Best of Times & Worst of Times.

Land Lease Communities (a.k.a. manufactured home communities) in the Spotlight of Investor Interest, Homeowner/site lessee Concern, & Landlord/Tenant Legislation

From coast to coast; starting in the Pacific Northwest, via upper Midwest, and through to New York state, land lease community matters are the focus of much attention these days. How so? Here’s a sampling of contemporary attention-getters:

• It’s a historically extravagant Sellers’ Market among institutional investment grade land lease communities nationwide – with no immediate end in sight!

• When overvalued land lease communities ‘sell’, expect inordinate rental homesite rate increases to soon follow! Likewise, no immediate end in sight to this practice either.

• Unintended consequences, or not, of mostly out-of-state acquisitions of these unique, income-producing properties, plus the continuing and elusive search for chattel capital pursuant to on-site sale of new HUD-Code manufactured housing, have precipitated an uptick in regulatory legislation and the enforcement thereof….

During 40 years as an owner/operator of land lease communities, I’ve not seen a more exaggerated Sellers’ Market than the one playing-out today. Gone, for now anyway, are the days when an ‘average’ (i.e. 10 percent income capitalization rate) 100% occupied land lease community sold for say $14,000 per rental homesite (e.g. New Rule of 72: 200 sites X $200/month rent X 72 = $2,880,000 divided by 200 sites = $14,400/site).*1 Today, expect the same investment property to sell for multiples of the $14,400 per rental homesite! For example: 3 X $14,400 = 43,200/site X 200 sites = $8,640,000.00. Yes, that’s where we are today.

Why? Here’re ’10 Good Reasons to Own a Land Lease Community’. These are quoted from page # 151 of SWAN SONG, the first published history of the realty asset class, & official record of MH shipments from 1955 to the present day.*2

1. Relative scarcity! Due to land use regulations, i.e. NIMBY, LULU, BANANA*3
2. Low annual (home & tenant) turnover @ 5 & 10% respectively!
3. Stable, competitive site rent! (When in 3:1 sync in local housing market.*4
4. Lower operating expense ratio (OER @ 40+/-%) than apartment communities
5. Economy of scale! (100+ sites = institutional investment grade properties)
6. Affordable home ownership & equity, when monthly PITI & site rent align
7. Recession proof! No other more economically-priced housing in U.S. today!
8. More opportunities to ‘add value’ via home sales, rental units, parts & services
9. More versatility! Up to seven types of shelter now sited therein.*5
10. Opportunity to serve society by providing truly affordable housing!

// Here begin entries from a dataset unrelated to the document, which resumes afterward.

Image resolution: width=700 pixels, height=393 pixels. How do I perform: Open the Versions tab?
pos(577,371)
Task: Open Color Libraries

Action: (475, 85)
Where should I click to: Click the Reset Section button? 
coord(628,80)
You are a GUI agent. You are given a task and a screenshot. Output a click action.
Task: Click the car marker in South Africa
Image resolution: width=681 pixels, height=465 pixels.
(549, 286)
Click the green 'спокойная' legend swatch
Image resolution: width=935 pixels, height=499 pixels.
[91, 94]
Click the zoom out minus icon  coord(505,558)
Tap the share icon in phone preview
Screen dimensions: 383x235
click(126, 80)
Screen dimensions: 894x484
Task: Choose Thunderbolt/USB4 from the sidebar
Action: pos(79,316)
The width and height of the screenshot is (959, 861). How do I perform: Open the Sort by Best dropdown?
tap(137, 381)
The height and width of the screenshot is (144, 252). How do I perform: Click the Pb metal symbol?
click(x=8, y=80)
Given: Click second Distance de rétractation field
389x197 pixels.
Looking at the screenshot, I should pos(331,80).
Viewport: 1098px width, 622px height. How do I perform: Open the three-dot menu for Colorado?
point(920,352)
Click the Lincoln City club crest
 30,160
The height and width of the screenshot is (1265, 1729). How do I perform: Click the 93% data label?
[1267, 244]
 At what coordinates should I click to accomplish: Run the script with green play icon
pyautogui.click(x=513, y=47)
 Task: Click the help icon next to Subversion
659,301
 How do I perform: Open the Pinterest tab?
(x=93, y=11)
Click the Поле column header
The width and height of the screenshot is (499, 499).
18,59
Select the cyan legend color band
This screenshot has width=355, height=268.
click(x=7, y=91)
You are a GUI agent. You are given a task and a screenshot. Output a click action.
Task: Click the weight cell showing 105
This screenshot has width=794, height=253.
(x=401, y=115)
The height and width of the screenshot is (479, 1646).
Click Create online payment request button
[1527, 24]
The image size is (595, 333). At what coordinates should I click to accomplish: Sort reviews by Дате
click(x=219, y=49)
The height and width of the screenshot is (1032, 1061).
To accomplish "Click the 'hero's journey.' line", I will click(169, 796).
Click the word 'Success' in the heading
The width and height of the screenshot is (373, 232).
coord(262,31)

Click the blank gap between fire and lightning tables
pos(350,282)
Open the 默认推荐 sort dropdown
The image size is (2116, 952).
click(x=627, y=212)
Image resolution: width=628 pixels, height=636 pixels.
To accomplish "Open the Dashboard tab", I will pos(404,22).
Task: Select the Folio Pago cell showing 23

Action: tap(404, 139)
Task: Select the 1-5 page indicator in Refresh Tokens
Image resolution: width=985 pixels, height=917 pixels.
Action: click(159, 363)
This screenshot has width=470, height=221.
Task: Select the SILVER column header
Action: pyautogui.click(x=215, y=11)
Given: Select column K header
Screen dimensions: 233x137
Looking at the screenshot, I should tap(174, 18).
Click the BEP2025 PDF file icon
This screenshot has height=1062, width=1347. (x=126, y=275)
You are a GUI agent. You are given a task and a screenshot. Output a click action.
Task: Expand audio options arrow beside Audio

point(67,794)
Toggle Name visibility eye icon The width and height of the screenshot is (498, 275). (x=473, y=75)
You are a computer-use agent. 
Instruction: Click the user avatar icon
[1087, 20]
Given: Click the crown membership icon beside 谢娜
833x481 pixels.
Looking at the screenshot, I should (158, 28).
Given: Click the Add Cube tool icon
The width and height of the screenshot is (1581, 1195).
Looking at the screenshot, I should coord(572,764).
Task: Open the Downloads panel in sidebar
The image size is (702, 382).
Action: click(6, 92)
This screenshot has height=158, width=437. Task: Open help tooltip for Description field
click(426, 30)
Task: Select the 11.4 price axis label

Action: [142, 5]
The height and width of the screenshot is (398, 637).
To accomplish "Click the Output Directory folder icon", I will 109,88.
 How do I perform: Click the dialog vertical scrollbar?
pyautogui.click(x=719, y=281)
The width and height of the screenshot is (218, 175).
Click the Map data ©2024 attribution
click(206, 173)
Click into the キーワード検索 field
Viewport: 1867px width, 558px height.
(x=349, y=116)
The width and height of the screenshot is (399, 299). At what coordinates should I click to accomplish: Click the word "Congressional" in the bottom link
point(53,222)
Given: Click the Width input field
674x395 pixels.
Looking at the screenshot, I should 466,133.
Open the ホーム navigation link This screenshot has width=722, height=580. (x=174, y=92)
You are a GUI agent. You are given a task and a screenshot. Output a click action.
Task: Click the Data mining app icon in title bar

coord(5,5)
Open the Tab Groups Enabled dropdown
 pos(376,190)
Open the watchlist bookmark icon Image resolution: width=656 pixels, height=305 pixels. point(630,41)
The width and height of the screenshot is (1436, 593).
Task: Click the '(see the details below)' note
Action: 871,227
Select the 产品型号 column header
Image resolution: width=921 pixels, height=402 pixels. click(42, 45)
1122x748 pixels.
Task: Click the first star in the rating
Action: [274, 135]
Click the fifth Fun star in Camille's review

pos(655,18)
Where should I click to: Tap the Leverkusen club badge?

Then, all too often these days, comes the inordinate rental homesite rate increase, especially when the just-acquired land lease community has been charging a ‘below market’ rate before the ‘closing’ of the transaction.

And because the new, often out-of-state, and frequently private equity investor has overvalued said land lease community to motivate seller to sell, a significantly increased income stream, to pay for operating expenses and new debt service, has to come from ‘somewhere’; that somewhere being from homeowners/site lessees already in place. Sometimes the buyer pressures the seller to raise site rents before ‘closing’ occurs, and sometimes the seller refuses, leaving the task for the buyer. In any event, the management and tenant environment changes. Not only that, if on-site salaried management has been in place for a decade or longer, expect an immediate significant $ savings to be made in administrative labor cost, as they are replaced.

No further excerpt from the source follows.